▼

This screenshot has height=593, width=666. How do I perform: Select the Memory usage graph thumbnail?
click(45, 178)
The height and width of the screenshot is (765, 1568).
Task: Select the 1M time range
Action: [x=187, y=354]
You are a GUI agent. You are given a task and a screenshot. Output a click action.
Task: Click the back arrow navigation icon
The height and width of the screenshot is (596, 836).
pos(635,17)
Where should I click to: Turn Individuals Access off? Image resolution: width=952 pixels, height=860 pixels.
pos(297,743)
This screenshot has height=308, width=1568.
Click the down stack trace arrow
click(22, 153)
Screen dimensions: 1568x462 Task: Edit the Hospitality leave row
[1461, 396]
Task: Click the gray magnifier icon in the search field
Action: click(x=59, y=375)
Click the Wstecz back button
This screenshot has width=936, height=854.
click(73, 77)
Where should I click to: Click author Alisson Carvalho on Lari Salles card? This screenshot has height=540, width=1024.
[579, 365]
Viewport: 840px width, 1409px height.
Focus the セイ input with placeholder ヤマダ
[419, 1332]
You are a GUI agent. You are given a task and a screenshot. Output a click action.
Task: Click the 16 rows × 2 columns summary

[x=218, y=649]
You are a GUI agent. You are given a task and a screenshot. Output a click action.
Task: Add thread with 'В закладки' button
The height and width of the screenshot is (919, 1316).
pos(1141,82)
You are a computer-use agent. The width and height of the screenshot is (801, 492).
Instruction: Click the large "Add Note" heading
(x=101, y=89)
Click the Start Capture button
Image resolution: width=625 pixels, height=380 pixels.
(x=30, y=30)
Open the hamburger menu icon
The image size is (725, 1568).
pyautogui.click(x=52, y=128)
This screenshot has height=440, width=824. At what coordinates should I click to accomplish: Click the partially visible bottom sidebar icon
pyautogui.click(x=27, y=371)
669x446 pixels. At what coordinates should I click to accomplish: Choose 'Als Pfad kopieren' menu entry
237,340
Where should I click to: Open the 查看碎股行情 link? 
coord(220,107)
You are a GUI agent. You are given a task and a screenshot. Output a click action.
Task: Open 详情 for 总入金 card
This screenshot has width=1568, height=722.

▲

### Exercise directions
From the material above, return every line that contains "back".

### Solution for this problem
Task: Click the back arrow navigation icon
Click the Wstecz back button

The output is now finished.